Peripheral Seronegative Spondyloarthritis – Updates on Critical Criteria
How to cite this article: Shah A, Paramesparan K, Rennie WJ. Peripheral Seronegative Spondyloarthritis – Updates on Critical Criteria. Indian J Musculoskelet Radiol 2019;1(2):101-107.
In the past decade, new clinical and imaging criteria have vastly improved the diagnosis and outcome of patients with seronegative spondyloarthritis (SpA). It is estimated that up to 30% of patients with SpA may exhibit predominant (or only) peripheral manifestations of SpA. Lack of awareness can lead to a diagnostic delay of up to 8–9 years which can lead to significant patient morbidity. It is, therefore, essential to diagnose and treat SpA as early as possible. The aim of this pictorial review is to emphasize the important aspects of current peripheral SpA classification system and demonstrates the imaging findings related to peripheral SpA. Patients referred for imaging of peripheral joints can be from a wide referral source. Recognizing and reporting imaging features suggestive of peripheral SpA will allow appropriate and timely specialist referral with the aim of avoiding treatment delay.

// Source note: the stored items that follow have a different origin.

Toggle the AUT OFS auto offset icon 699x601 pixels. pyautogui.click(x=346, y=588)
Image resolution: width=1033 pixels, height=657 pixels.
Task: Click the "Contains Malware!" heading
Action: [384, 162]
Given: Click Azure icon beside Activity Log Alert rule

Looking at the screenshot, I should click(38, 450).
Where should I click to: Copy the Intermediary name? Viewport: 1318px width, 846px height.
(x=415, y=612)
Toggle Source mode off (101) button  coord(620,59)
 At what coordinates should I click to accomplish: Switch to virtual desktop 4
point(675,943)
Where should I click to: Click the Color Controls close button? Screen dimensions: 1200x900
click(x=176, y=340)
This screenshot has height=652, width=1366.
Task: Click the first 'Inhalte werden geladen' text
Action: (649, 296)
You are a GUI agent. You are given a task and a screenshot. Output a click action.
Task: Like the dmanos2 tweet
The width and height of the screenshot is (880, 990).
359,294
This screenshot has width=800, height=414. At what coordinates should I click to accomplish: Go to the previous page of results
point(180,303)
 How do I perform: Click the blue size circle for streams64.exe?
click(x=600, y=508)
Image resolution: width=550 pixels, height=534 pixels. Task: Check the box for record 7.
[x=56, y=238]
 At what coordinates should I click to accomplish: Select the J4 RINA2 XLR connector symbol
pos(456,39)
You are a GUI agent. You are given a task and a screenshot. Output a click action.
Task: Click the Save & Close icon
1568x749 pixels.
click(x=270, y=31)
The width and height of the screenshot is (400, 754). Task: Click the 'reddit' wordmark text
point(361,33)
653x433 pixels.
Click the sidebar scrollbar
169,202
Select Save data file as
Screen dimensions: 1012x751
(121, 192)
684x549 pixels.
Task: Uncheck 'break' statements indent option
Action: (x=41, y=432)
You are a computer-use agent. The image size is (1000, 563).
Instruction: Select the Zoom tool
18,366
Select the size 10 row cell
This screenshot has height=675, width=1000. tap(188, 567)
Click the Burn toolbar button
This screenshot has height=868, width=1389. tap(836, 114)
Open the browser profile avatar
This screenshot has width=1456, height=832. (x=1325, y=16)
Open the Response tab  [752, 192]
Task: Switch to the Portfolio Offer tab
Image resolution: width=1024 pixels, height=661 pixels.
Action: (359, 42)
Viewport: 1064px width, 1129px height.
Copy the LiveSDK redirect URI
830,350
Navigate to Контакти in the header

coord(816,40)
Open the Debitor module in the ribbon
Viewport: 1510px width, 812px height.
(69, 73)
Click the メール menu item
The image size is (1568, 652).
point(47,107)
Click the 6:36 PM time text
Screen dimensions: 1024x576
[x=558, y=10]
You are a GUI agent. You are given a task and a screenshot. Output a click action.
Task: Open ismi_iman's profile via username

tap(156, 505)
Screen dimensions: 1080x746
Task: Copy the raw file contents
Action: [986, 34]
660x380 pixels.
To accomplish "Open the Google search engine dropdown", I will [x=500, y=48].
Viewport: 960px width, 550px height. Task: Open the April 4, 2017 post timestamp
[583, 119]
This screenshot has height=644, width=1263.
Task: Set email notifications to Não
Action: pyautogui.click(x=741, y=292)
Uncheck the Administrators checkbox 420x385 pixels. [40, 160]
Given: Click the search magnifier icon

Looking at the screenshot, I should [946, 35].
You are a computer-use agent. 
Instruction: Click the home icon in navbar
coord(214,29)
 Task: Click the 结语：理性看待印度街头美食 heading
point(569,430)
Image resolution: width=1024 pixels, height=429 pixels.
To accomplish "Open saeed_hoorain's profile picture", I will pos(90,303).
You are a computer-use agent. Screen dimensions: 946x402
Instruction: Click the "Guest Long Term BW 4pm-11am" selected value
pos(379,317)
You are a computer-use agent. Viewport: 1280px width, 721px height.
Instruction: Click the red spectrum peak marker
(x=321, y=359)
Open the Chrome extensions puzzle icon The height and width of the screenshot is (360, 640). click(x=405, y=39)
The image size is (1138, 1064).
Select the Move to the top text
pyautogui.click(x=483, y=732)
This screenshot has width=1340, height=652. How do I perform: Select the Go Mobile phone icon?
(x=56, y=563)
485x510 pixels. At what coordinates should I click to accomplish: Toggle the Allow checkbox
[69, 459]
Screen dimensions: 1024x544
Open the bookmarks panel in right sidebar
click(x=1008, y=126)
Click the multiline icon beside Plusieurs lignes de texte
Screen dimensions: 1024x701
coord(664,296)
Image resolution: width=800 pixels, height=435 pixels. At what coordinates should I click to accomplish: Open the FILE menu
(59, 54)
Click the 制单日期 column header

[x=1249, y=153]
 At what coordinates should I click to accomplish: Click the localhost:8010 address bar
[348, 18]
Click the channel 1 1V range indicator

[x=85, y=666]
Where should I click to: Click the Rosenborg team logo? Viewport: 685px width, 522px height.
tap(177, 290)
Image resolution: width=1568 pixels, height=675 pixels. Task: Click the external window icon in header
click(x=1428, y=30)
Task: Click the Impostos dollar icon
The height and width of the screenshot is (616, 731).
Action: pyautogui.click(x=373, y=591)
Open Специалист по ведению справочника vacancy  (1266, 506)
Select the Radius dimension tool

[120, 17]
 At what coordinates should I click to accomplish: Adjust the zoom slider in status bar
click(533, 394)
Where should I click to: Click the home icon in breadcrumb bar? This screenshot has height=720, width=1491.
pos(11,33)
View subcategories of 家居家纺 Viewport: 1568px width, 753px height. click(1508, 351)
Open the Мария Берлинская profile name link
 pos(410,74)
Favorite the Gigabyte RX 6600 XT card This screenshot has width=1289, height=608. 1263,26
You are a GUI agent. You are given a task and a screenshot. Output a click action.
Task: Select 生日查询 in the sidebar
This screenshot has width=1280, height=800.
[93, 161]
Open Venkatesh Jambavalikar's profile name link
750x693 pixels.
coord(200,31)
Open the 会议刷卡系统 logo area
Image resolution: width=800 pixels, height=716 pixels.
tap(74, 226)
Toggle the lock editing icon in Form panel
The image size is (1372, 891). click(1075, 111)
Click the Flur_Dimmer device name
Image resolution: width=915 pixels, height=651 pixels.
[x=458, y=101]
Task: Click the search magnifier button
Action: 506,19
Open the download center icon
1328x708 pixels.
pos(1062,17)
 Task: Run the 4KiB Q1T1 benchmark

In the past decade, new clinical and imaging criteria have vastly improved the diagnosis and outcome of patients with seronegative spondyloarthritis (SpA). Both axial and peripheral SpA have an approximate global prevalence of 1%. It is estimated that up to 30% of patients with SpA may exhibit predominant (or only) peripheral manifestations of SpA. Furthermore, in several documented cases, a diagnostic delay of up to 8–9 years has occurred and it is, therefore, essential to diagnose and treat SpA as early as possible. SpA affects both males and females equally and usually within their second decade of life. In those diagnosed with SpA, there is a strong association with human leukocyte antigen-B27, which can be present in more than 90% of patients. The clinical manifestation of peripheral SpA includes most of the features common to the other forms of SpA. Patients are often referred for isolated large joint imaging by various specialties such as orthopedics who may be unaware of symptoms and criteria related to SpA, as they may be focused on orthopedic specific pathology [Figure 1]. Thus, it is important that the radiologist raises the suspicion of SpA and specialist review in these cases to avoid potential delay in diagnosis and early intervention. Enthesitis on its own does not equate to SpA as enthesitis can be inflammatory, mechanical, or metabolic in nature. SpA can only be diagnosed in the appropriate clinical context which is why it is important to suggest specialist review in radiology report. The most commonly affected entheseal sites in SpA are shown in [Figure 2].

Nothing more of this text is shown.